### INSTRUCTIONS FOR THE TASK:
Starting at the line that has "How do I perform: Switch" and stopping after the line that has "Given: Select the gold yellow color block", reproduce the listing below exactly; omit everything else.

### SUPPLIED MATERIAL:
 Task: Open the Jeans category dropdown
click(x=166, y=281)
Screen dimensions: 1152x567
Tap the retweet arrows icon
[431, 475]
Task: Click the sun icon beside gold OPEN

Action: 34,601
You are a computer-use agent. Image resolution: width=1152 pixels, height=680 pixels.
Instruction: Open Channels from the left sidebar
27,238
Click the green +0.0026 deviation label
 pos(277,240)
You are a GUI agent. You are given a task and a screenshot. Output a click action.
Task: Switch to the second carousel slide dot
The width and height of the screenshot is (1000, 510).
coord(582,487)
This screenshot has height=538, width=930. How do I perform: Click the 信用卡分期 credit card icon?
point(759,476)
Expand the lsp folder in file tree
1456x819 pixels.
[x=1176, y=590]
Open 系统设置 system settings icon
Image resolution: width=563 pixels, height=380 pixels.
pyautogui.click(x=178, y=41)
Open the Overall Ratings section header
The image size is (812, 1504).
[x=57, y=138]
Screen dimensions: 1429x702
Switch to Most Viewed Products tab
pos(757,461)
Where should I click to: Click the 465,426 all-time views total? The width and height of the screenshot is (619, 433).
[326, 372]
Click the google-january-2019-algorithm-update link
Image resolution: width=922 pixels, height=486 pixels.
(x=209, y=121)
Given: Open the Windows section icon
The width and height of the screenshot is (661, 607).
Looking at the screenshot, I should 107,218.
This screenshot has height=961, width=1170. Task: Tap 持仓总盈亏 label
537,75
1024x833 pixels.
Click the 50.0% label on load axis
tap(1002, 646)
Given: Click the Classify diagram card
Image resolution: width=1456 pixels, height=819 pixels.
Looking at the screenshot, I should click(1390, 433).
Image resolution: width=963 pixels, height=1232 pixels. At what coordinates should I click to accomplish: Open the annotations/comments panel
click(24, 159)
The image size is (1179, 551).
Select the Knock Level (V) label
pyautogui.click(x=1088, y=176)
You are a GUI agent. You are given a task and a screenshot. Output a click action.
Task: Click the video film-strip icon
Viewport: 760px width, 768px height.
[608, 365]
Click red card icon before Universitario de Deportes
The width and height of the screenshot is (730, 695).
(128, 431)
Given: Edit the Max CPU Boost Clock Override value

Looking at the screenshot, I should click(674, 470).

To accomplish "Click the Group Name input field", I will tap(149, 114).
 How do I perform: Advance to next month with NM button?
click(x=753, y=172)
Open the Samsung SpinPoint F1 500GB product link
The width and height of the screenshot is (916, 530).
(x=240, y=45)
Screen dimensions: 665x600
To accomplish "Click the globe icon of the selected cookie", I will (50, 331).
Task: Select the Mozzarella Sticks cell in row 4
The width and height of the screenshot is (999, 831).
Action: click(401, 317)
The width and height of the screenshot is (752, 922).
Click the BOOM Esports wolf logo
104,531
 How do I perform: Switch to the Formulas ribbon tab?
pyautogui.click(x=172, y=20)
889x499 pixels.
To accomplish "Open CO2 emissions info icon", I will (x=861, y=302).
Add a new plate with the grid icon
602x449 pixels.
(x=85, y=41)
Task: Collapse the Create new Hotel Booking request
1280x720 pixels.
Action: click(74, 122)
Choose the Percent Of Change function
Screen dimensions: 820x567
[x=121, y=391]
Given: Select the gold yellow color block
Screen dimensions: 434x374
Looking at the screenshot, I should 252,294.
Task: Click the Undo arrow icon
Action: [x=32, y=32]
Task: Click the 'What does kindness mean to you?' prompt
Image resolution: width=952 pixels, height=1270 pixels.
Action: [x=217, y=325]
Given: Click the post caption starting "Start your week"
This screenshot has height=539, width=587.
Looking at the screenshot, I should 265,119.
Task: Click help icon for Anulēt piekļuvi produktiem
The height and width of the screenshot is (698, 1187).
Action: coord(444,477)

### SOLUTION FOR THIS EXERCISE:
 How do I perform: Switch to the Formulas ribbon tab?
pyautogui.click(x=172, y=20)
889x499 pixels.
To accomplish "Open CO2 emissions info icon", I will (x=861, y=302).
Add a new plate with the grid icon
602x449 pixels.
(x=85, y=41)
Task: Collapse the Create new Hotel Booking request
1280x720 pixels.
Action: click(74, 122)
Choose the Percent Of Change function
Screen dimensions: 820x567
[x=121, y=391]
Given: Select the gold yellow color block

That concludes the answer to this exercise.